▶ [What you should do]: Reproduce word for word the stretch of the records from the line containing "Where should I" through the end of the records, both ends included. Leave the pictures out of your copy.
═══ Material shown
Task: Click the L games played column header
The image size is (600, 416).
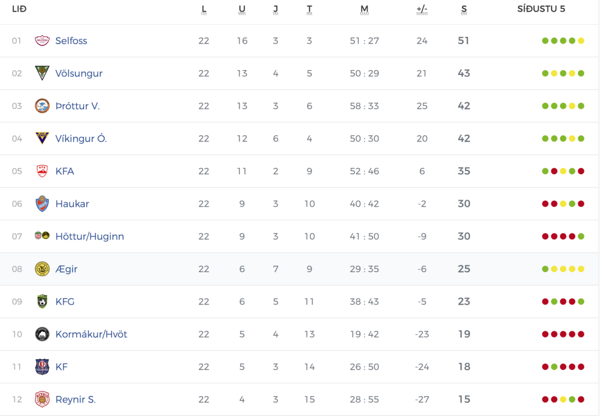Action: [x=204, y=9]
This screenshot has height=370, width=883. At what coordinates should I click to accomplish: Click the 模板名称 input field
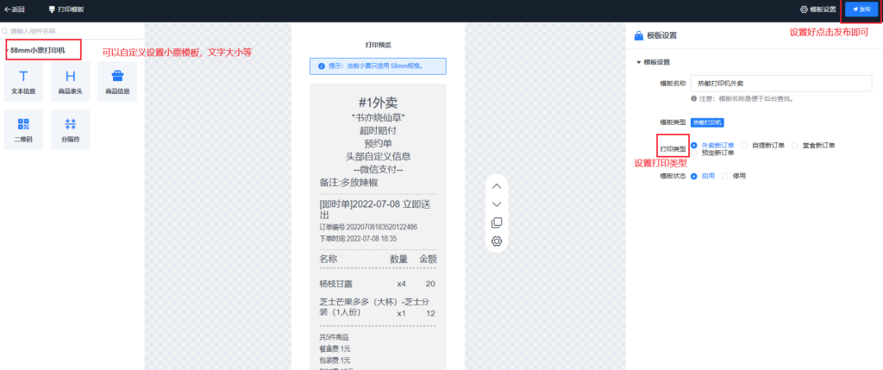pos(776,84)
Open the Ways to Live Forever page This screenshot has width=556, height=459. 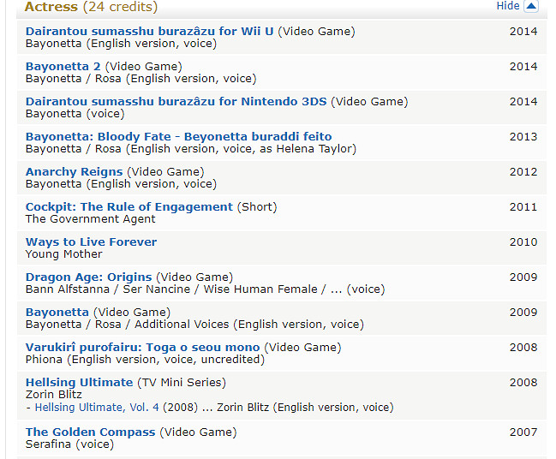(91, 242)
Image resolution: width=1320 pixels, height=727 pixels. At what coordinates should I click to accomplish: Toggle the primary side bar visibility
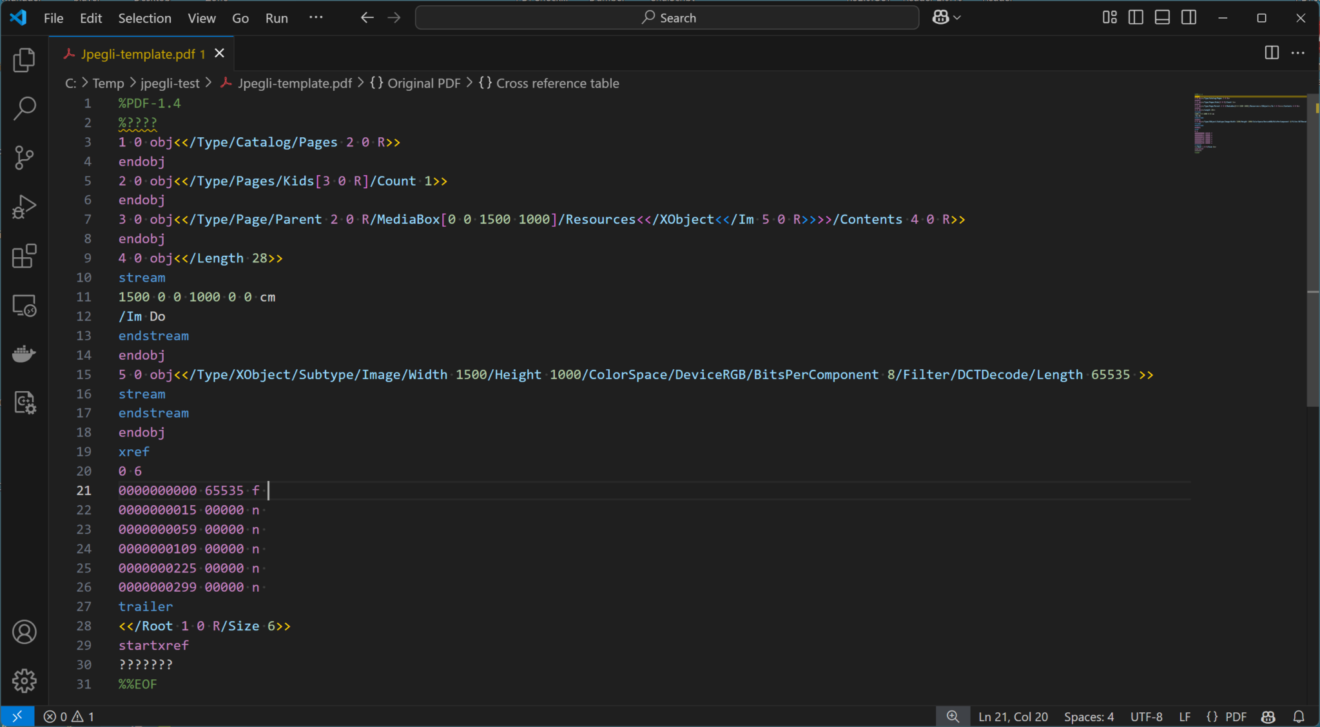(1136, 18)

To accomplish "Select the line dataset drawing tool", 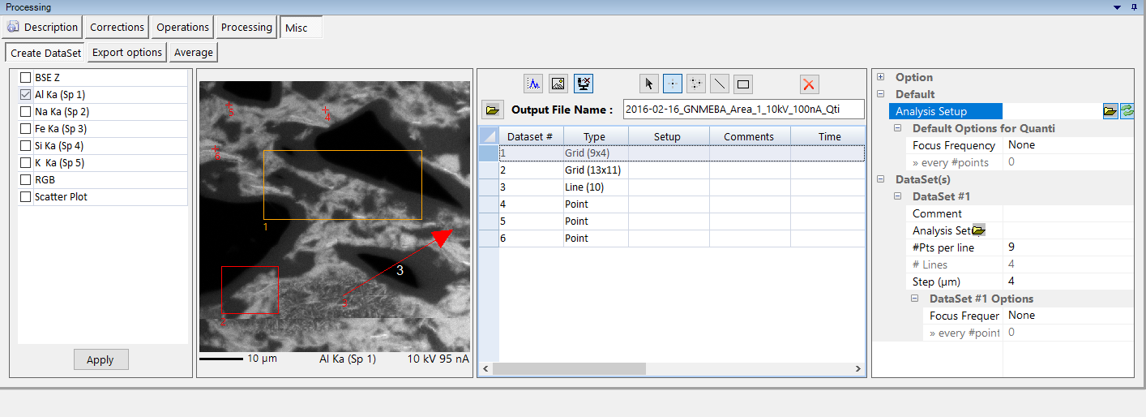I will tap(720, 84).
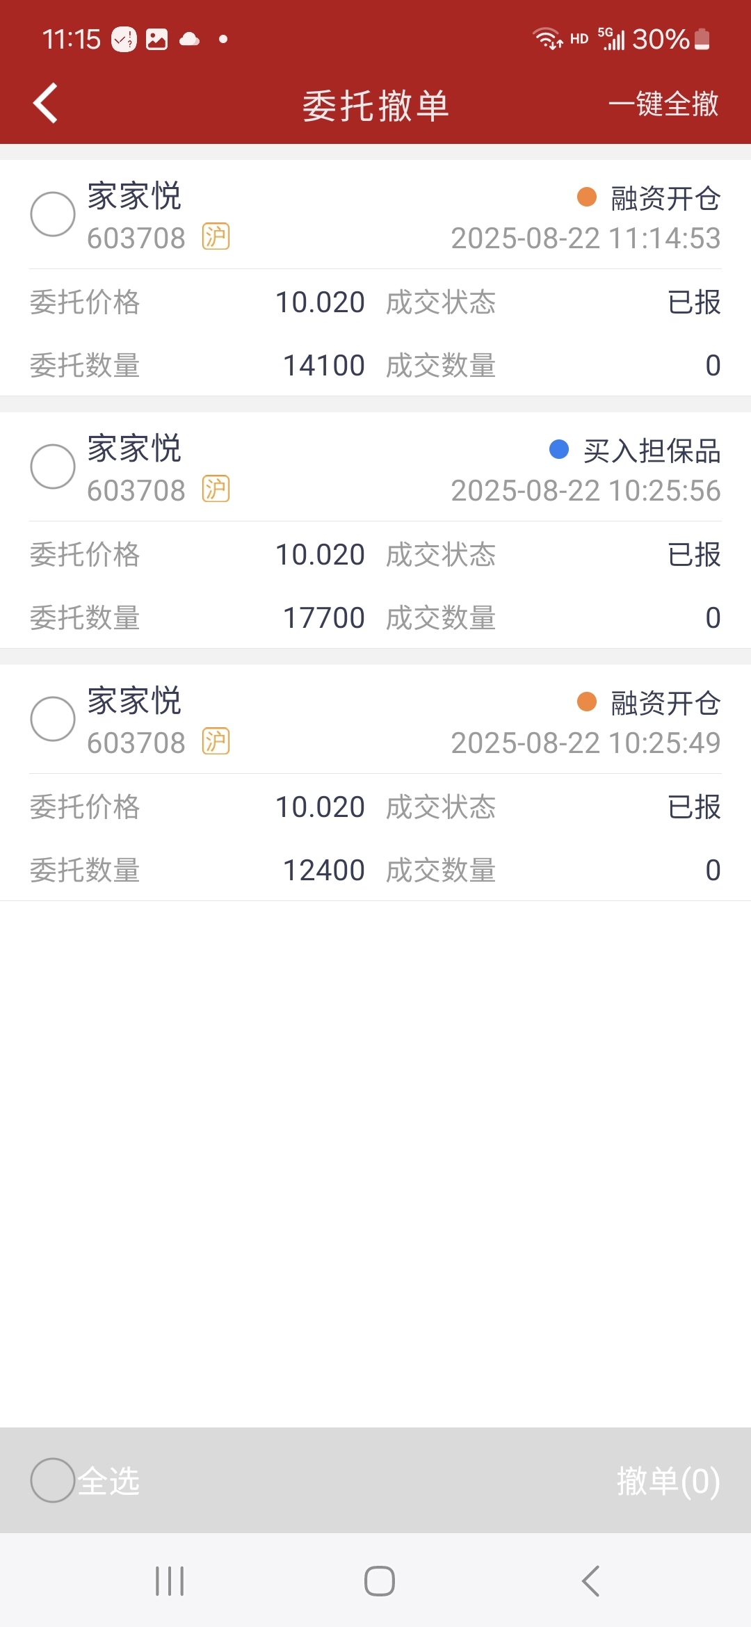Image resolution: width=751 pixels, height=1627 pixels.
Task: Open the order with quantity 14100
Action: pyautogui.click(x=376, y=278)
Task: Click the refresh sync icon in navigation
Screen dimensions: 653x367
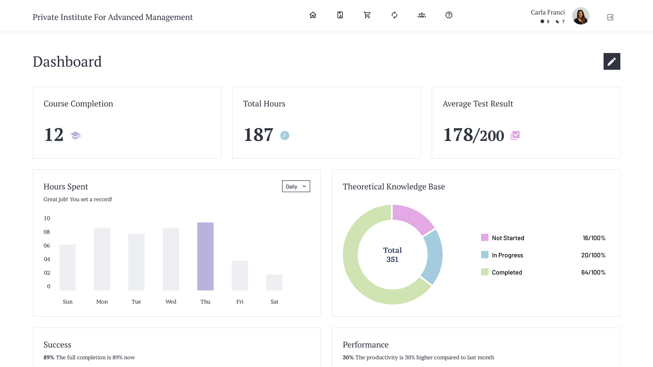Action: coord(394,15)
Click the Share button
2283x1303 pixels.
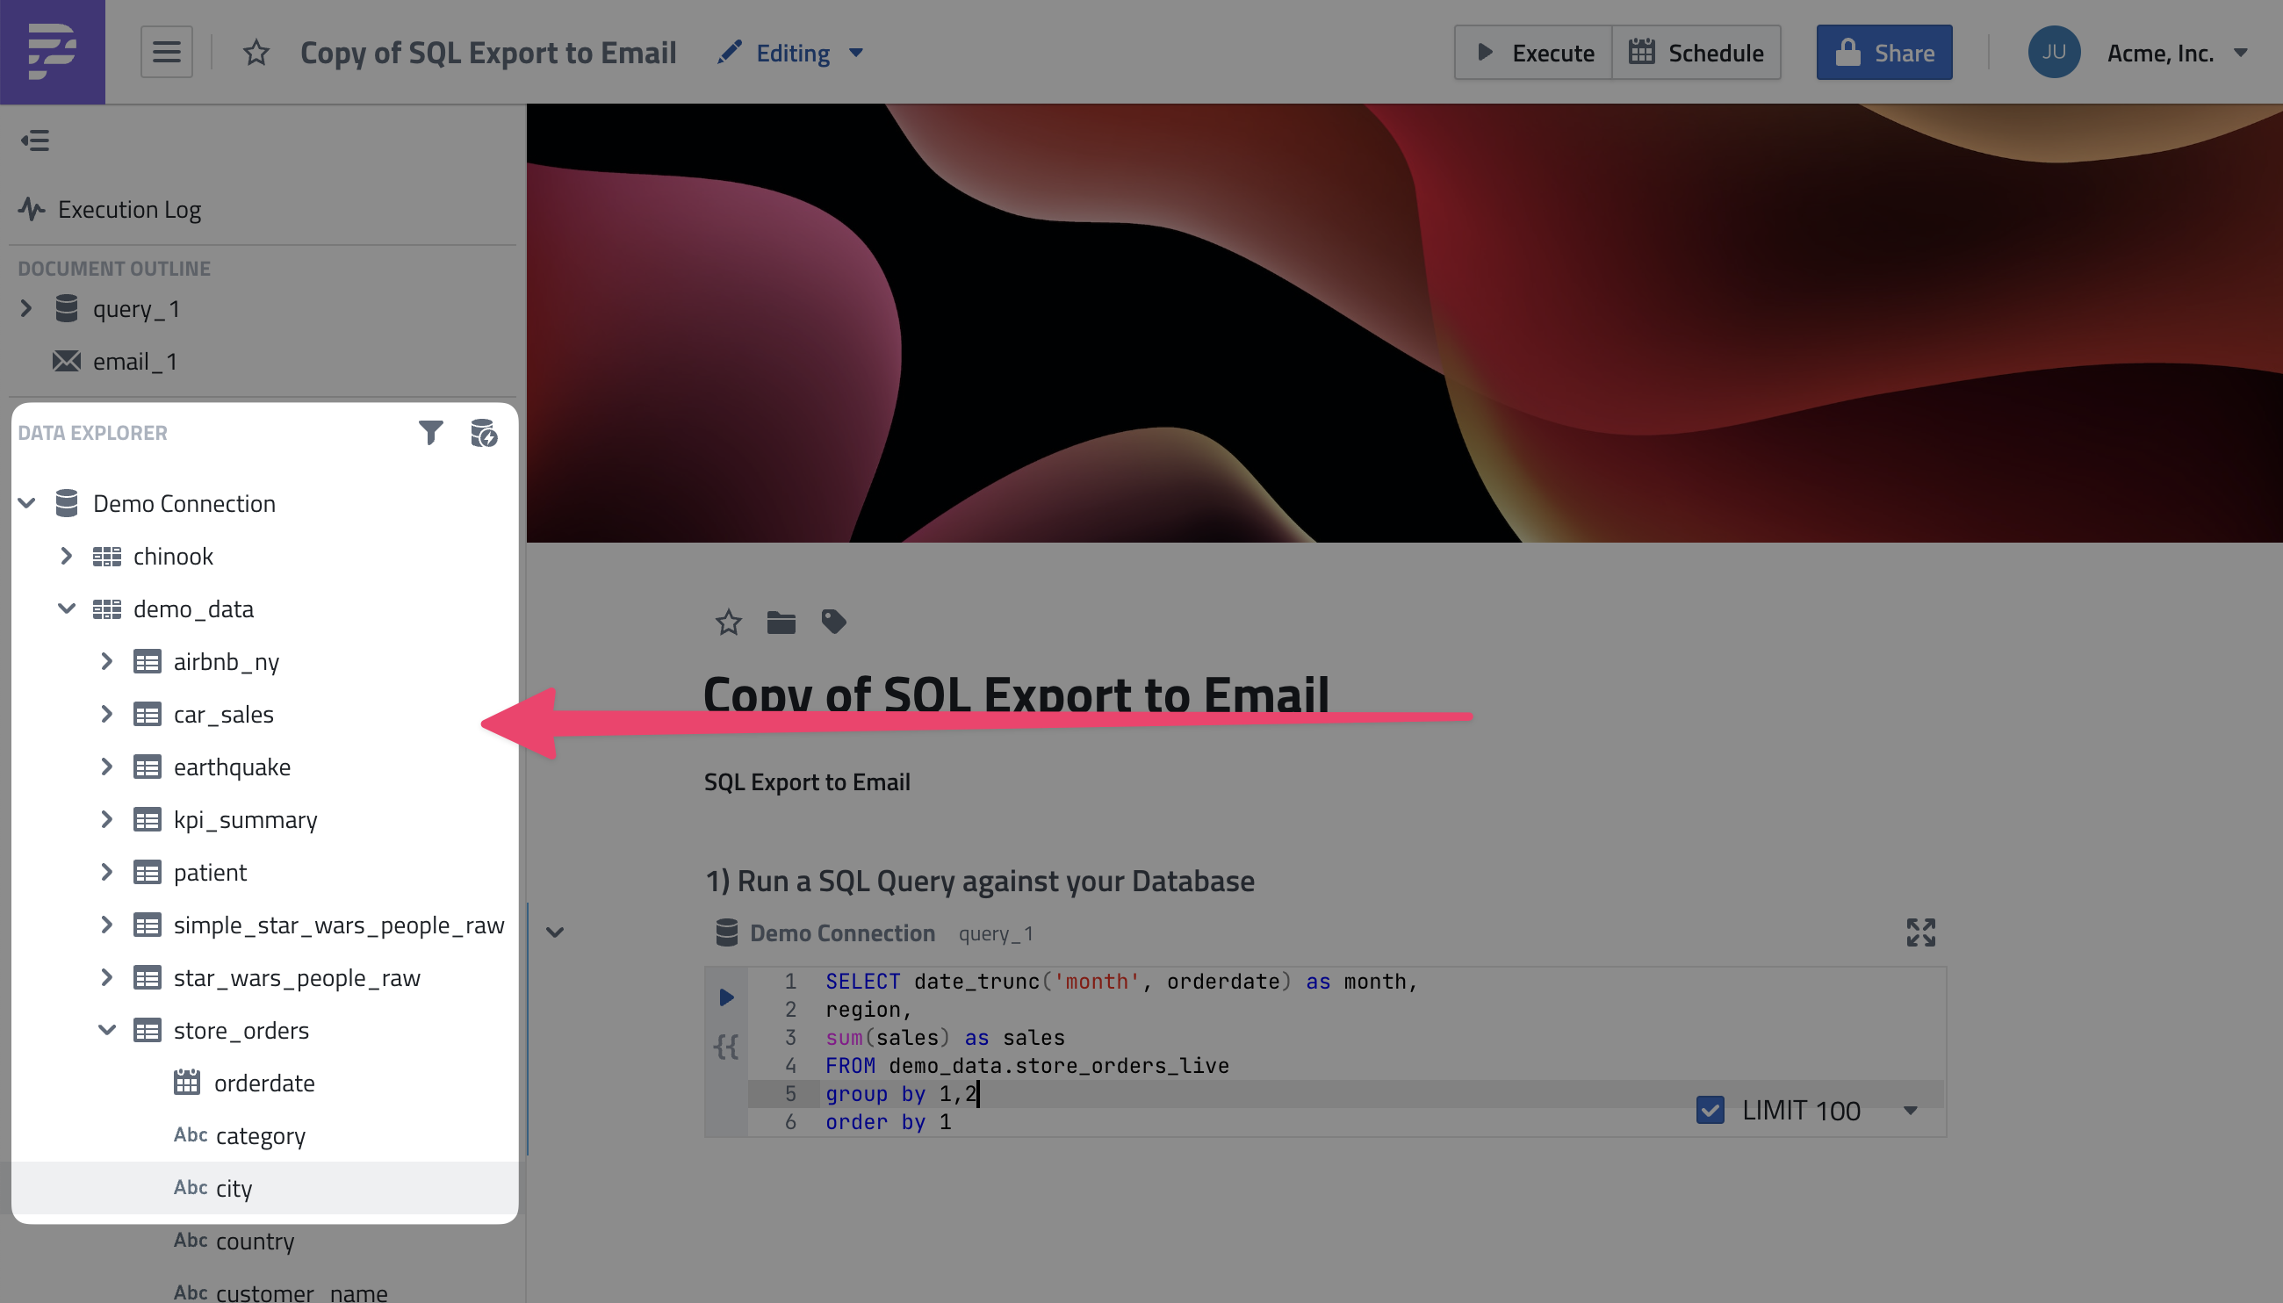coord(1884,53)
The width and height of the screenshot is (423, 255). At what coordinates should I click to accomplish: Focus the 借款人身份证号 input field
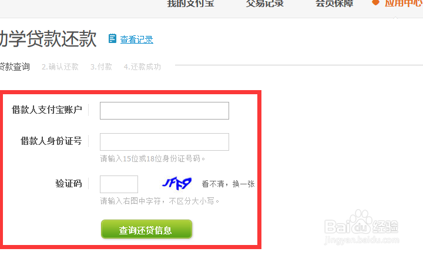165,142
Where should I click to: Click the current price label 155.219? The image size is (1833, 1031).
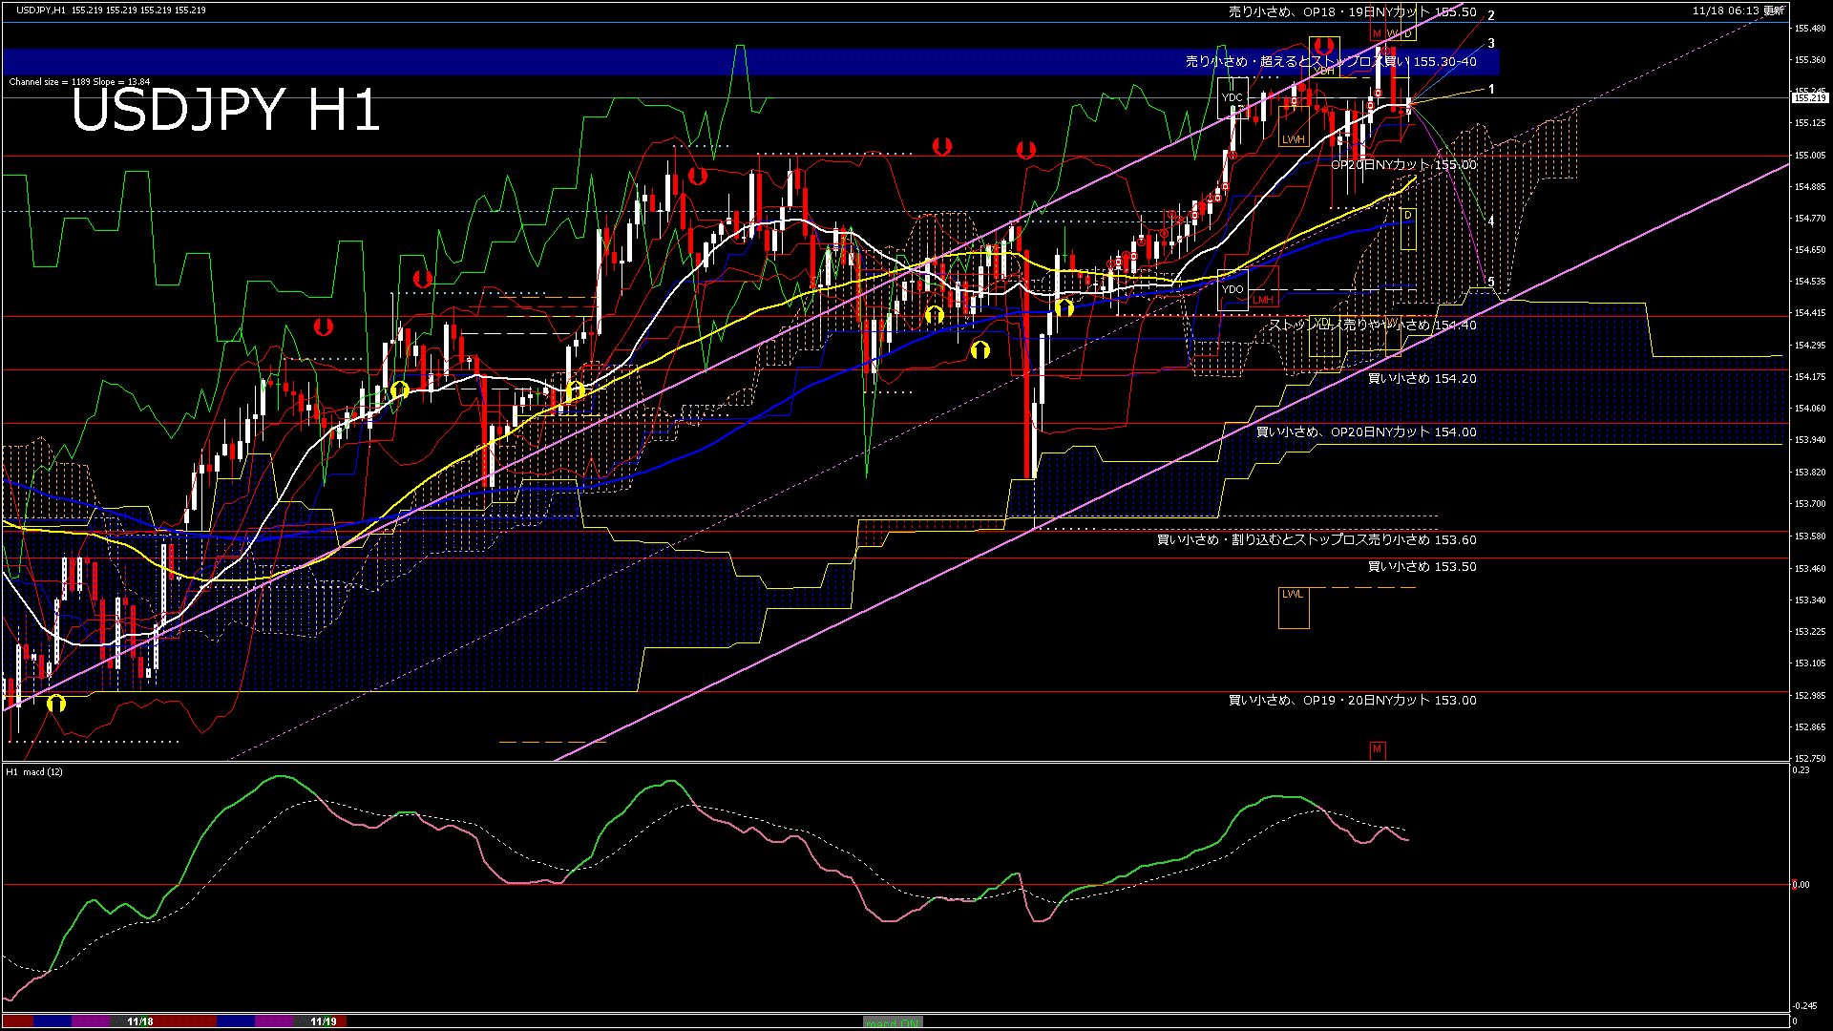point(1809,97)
══════
▶ [Exercise response]:
Where should I click to: Click the current price label 155.219? The image size is (1833, 1031).
point(1809,97)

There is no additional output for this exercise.